Lehtisaari has had a shopping centre built in the 1960s. After a quieter period in the late 1990s the Lehtisaari shopping centre was in nearly completely full use. It had a restaurant, a tire shop, a kindergarten, a café, a space for art galleries, several construction shops, an import office for ship equipment and engines, a financial audit office, an architect bureau, a lawyer office, a building maintenance office, a real estate broker agency, a catering company, a masseur and a carpet shop. The Lehtisaari shopping centre has been completely disused since late 2023 and was demolished in 2025.

According to statistics, Lehtisaari had a total of 205 jobs in the end of the year 2015.
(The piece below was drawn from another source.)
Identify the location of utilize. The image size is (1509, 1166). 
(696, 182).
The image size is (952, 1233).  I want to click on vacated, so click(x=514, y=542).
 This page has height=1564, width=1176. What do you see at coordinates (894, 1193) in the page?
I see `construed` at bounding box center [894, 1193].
The nature of Lehtisaari is more lush than that of Kuusisaari, especially in the southern part of the island, which functions as a park. There is a walking trail on the eastern shore and a narrow road to Kaskisaari paved with asphalt.

Lehtisaari has been one of the areas in Helsinki where apartment prices have risen the least between 2009 and 2014 and in 2014 the prices have even come down. This is probably because the public traffic in the area has decreased and the diocese owning the rental lots has proposed a significant increase in rent, which would cause increases in costs in housing cooperatives, even though there are privately owned apartments in the area.

Lehtisaari is known as the childhood home of Alexander Stubb, the 13th president of Finland.